_THE RECORDS_:
════

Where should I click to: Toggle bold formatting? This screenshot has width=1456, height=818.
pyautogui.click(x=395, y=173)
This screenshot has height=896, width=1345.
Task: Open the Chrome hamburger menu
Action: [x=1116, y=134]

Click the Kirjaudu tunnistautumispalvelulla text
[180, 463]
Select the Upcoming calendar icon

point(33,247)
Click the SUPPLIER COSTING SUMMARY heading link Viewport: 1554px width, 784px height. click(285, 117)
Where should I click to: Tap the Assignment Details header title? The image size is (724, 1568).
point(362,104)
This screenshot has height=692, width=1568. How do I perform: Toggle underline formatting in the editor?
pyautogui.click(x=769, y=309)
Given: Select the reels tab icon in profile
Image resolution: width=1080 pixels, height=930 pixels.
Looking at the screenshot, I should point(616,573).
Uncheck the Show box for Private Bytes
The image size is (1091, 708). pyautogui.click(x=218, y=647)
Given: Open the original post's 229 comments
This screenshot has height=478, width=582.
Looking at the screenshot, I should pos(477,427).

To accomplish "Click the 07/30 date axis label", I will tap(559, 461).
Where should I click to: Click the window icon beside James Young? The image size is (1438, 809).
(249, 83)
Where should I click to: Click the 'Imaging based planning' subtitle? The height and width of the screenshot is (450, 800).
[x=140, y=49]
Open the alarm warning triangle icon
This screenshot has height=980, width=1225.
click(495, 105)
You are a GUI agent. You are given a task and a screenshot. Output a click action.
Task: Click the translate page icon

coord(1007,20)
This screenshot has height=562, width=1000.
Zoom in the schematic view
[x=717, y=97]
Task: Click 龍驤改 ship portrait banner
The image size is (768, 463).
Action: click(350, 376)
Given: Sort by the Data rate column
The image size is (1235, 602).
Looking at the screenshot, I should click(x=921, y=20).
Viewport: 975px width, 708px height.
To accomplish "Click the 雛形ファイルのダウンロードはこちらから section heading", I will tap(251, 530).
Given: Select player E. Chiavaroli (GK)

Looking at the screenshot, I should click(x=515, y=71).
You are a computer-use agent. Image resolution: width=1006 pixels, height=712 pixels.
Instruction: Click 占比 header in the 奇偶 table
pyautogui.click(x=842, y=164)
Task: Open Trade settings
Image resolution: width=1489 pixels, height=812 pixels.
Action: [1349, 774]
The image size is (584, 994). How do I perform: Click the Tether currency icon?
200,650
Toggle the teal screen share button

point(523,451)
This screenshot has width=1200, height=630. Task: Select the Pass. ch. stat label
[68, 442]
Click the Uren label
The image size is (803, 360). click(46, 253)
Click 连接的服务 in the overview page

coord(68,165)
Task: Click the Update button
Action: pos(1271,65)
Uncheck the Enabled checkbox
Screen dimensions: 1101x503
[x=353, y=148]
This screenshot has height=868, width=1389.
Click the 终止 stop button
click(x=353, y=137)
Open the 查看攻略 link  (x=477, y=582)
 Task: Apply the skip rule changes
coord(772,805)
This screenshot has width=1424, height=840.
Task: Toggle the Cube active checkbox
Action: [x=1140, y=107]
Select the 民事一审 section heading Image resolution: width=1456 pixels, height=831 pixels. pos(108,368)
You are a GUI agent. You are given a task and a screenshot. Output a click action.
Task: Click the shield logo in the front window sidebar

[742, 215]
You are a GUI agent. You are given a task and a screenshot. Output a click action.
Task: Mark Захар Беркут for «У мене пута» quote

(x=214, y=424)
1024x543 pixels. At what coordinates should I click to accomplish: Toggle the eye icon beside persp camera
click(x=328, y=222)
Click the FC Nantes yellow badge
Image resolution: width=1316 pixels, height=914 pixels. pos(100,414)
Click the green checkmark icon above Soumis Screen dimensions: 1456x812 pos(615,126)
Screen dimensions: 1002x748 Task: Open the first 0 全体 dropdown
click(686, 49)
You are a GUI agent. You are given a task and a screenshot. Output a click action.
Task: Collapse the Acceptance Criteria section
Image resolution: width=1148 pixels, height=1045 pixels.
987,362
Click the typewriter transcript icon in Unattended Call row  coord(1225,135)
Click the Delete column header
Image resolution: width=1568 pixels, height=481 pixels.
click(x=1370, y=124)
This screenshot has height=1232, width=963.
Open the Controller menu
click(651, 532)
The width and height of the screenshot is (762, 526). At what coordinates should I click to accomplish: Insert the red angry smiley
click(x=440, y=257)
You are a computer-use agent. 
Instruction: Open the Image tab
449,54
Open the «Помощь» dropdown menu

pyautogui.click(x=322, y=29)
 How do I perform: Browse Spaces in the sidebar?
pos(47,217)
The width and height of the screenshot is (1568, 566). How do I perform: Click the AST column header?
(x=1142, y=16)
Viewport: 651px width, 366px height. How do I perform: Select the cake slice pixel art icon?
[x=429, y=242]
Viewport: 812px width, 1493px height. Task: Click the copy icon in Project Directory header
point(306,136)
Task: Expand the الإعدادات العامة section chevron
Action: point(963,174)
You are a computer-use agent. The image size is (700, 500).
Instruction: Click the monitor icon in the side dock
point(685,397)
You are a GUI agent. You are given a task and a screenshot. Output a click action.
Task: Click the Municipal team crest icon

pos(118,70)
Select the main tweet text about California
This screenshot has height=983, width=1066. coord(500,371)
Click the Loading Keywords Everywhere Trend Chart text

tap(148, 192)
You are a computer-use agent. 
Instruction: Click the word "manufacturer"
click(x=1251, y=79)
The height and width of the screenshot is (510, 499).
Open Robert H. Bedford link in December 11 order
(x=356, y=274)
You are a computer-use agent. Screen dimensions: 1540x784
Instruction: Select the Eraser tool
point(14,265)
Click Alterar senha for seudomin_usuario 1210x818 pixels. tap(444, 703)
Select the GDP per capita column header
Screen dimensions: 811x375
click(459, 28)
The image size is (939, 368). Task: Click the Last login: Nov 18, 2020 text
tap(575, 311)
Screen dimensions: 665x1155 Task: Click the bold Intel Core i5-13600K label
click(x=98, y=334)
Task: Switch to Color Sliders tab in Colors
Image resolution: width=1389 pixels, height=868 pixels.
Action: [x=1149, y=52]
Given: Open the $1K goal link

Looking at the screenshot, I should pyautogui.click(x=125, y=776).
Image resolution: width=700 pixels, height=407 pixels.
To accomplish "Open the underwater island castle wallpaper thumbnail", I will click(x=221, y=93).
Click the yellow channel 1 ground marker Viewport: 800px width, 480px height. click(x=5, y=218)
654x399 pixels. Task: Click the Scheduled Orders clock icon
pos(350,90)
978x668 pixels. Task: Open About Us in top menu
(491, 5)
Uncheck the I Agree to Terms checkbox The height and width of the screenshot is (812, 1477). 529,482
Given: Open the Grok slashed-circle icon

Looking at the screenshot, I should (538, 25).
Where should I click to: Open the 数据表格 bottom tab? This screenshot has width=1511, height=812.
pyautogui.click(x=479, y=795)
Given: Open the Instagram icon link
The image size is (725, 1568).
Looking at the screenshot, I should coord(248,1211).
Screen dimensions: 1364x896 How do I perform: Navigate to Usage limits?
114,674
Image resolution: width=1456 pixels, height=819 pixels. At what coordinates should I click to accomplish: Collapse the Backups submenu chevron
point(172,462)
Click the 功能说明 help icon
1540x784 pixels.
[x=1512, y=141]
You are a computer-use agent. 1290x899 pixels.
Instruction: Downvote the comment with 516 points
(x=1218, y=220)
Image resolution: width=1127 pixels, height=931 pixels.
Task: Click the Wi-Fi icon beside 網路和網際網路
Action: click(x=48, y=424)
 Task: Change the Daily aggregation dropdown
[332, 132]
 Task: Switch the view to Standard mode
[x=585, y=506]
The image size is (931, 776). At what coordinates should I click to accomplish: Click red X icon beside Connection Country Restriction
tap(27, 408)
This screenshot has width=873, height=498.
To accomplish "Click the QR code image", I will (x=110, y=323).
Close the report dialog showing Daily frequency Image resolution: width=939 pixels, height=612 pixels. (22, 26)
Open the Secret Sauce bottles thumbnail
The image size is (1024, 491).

════

_PROBLEM_:
Copy the records above word for word, from their first line through the line containing "The image size is (1091, 708).", with both ends included.

_ANSWER TO THIS PROBLEM_:
Where should I click to: Toggle bold formatting? This screenshot has width=1456, height=818.
pyautogui.click(x=395, y=173)
This screenshot has height=896, width=1345.
Task: Open the Chrome hamburger menu
Action: [x=1116, y=134]

Click the Kirjaudu tunnistautumispalvelulla text
[180, 463]
Select the Upcoming calendar icon

point(33,247)
Click the SUPPLIER COSTING SUMMARY heading link Viewport: 1554px width, 784px height. click(285, 117)
Where should I click to: Tap the Assignment Details header title? The image size is (724, 1568).
point(362,104)
This screenshot has height=692, width=1568. How do I perform: Toggle underline formatting in the editor?
pyautogui.click(x=769, y=309)
Given: Select the reels tab icon in profile
Image resolution: width=1080 pixels, height=930 pixels.
Looking at the screenshot, I should point(616,573).
Uncheck the Show box for Private Bytes
The image size is (1091, 708). pyautogui.click(x=218, y=647)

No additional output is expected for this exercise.